If we accept Brown's position, this creates a dilemma for students of Islamic societies, similar to dilemmas raised in the past by the questioning of ethnographic authority in anthropological writing. If cosmopolitanism is defined at least in part by an ethics of tolerance or “openness,” a willingness to reach out to a cultural “other” or stranger, may we conclude, with Brown, that cosmopolitanism is necessarily Western, secular-liberal, and elitist – a discursive strategy that disguises and depoliticises relations of dominance? And, if so, what room is there for ethnographers of Muslim societies to attempt to describe their research subjects as “cosmopolitan,” or to theorise a non-elitist, demotic, vernacular cosmopolitanism that is nevertheless tolerant, moral, and ethical?
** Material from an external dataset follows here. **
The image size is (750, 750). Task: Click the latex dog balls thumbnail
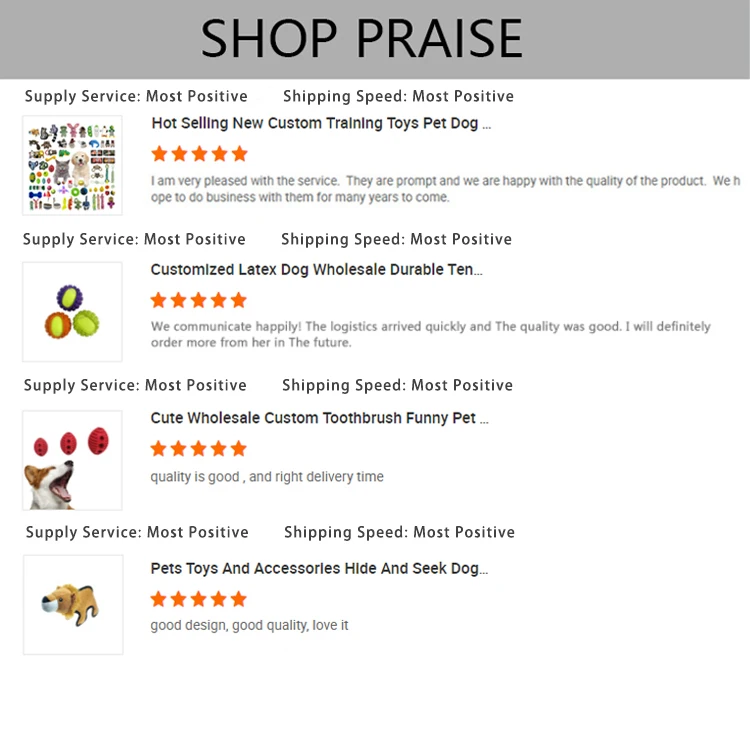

Can it be that the people anthropologists study beyond the West, including Muslims, are incapable of being “truly” cosmopolitan in their own right?
Against Brown's view, I want to propose here that non-Western societies may be equally tolerant and cosmopolitan in their own, locally and culturally embedded, vernacular cosmopolitan ways. By vernacular cosmopolitanism I refer here to alternative, particularly non-Western, forms of cosmopolitan ethics, defined broadly as an openness to difference, whether to other ethnic groups, cultures, religions, or nations. One path towards recovering the cosmopolitanism of societies beyond the West, I suggest, is to make more explicit the indigenous, vernacular terms used by them to express their cosmopolitan ethical outlook or ideology.
Against the notion of a Muslim cosmopolitanism, Muslims are often defined by the media and politicians as narrow, intolerant, repressive, and unwilling to recognise and respect non-Muslims; in other words, as anti- or counter-cosmopolitan. But is this really so?